Atelier 9.81 propose des notions théoriques et pratiques pour favoriser le « mieux vivre ensemble ». Ainsi, ils développent l’idée d’unité de voisinage, où des espaces paysagers partagés favorisent le croisement des fonctions et la dissipation des limites des jardins privés, ou encore des cohabitations de 15 à 20 logements où les rencontres sont favorisées entre la place de parcage et le jardin, tout en respectant l’intimité. NLA réfléchit aux « espaces intermédiaires » (balcons, terrasses, atriums) où les conditions de confort ne seraient pas forcément maîtrisées mais où des « situations inédites » et « des usages nouveaux » pourraient naître.
La mixité des fonctions peut aussi générer des synergies qui soient à la fois énergétiques et sociales. Atelier 9.81, encore une fois, évoque les synergies sociales qui peuvent naître entre une crèche et une résidence pour personnes âgées. Babel + Prado propose d’exploiter la synergie énergétique entre les lieux utilisés le jour (bureaux, commerces) et utilisés la nuit (logements, hôtels).

La question de la ville

Comme l’écrit Alain Sarfati, la ville est l’objet privilégié de l’architecture. Les zones dites périurbaines émergent autour des grandes villes en Suisse et en France depuis les années 1980. Malheureusement, ce mouvement ne va pas sans un accroissement envahissant d’une mobilité individuelle très polluante.

La densification de la ville représente une bonne réponse pour nombre d’architectes et urbanistes qui ont contribué au livre. « Il faut imaginer des villes plus denses pour éviter l’étalement des réseaux de transport », écrivent Lipsky + Rollet. Se pose alors la question de rendre la densité acceptable. Anne Démians propose de déplacer les zones denses à l’intérieur des villes pour créer des espaces de respiration. Les espaces libérés par les démolitions pourraient accueillir des espaces verts, tandis que d’autres bâtiments seraient surélevés. Arte Charpentier s’intéresse à la question esthétique, en proposant de mettre en scène les « impératifs environnementaux ». Ils donnent les exemples du cheminement de l’eau dans un terrain en pente douce et d’une esplanade composée d’un sol nervuré de rigoles. Ils proposent l’utilisation du végétal pour souligner l’ordonnancement de la ville mais aussi pour briser la continuité minérale et ménager des respirations dans le tissu urbain. Gaëtan Le Penhuel observe que l’impression de densité provient souvent de l’insuffisance de lieux publics, de squares et de jardins.
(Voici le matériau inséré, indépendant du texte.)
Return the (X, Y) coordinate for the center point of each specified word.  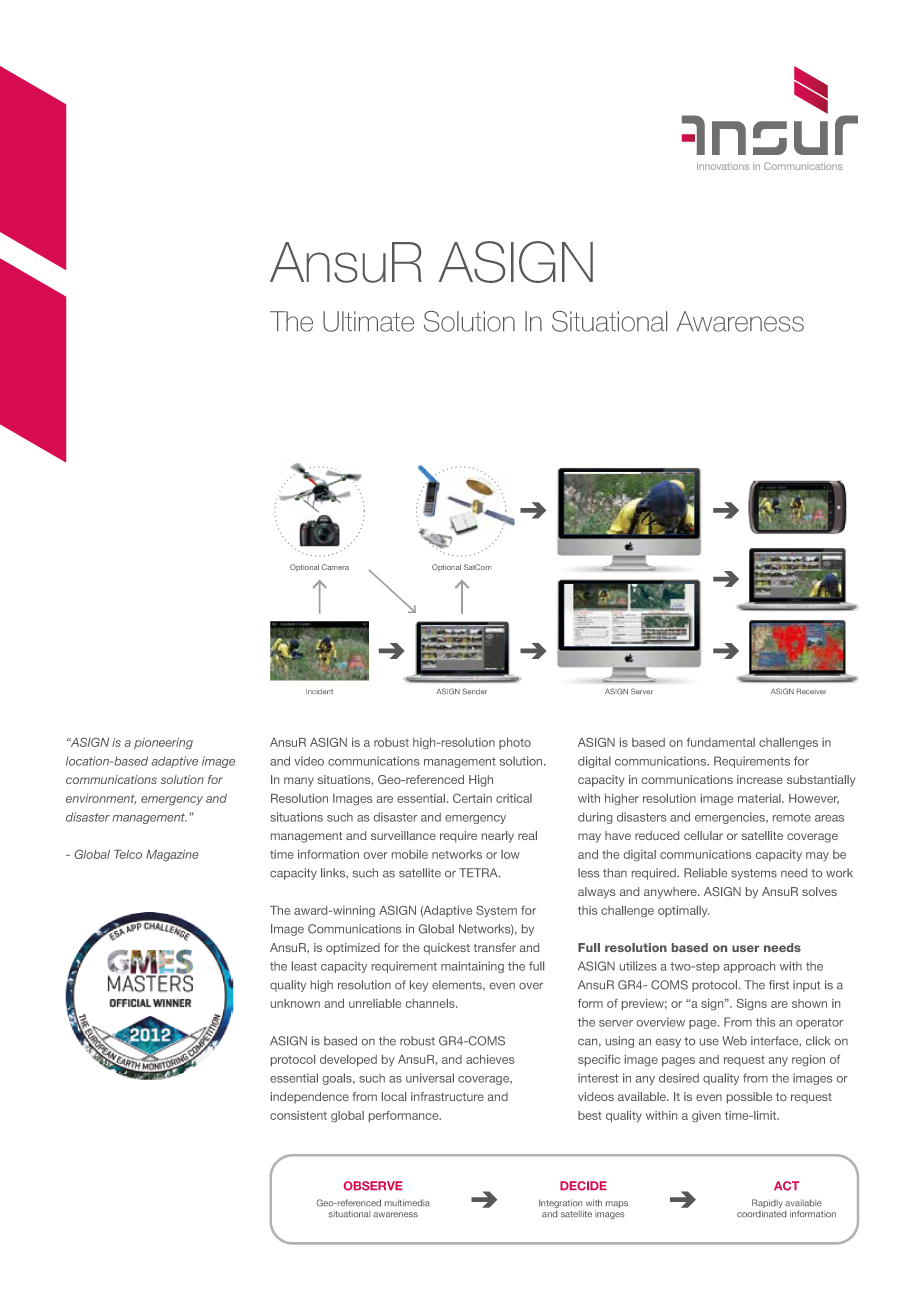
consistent (298, 1115)
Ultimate (368, 321)
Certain (472, 798)
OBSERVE (373, 1186)
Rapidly (767, 1205)
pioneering (163, 743)
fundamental (721, 742)
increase (760, 779)
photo (515, 743)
A la notion de densité, Atelier 2/3/4 préfère la notion d’intensité, qui consiste à intensifier les échanges humains culturels et commerciaux. Pour eux, l’intensité ne dépend pas de la densité, mais « de la manière dont on manie le rapprochement et l’ouverture ». L’intensité est donc « hétérogène ».

Enseignements pour un physicien du bâtiment

Les opinions exprimées dans ce livre semblent être de nature à questionner le rôle des physiciens du bâtiment et autres consultants-ingénieurs dans les projets d’architecture. Les ingénieurs ne seraient-ils qu’un mal nécessaire pour permettre aux architectes de composer avec les normes et labels ? Ou bien peuvent-ils apporter une réelle plus-value en développant des approches de conception non-normatives, voire « sans chiffres », qui font la part belle aux matériaux localement disponibles, aux savoir-faire régionaux, aux heuristiques de conception, à une utilisation raisonnée des approches calculatoires ? Poser la question c’est-y répondre.

Référence

Qu’est-ce que le développement durable pour les architectes ? Ouvrage collectif, 225 pages, Archibooks + Sautereau Editeur, 2015.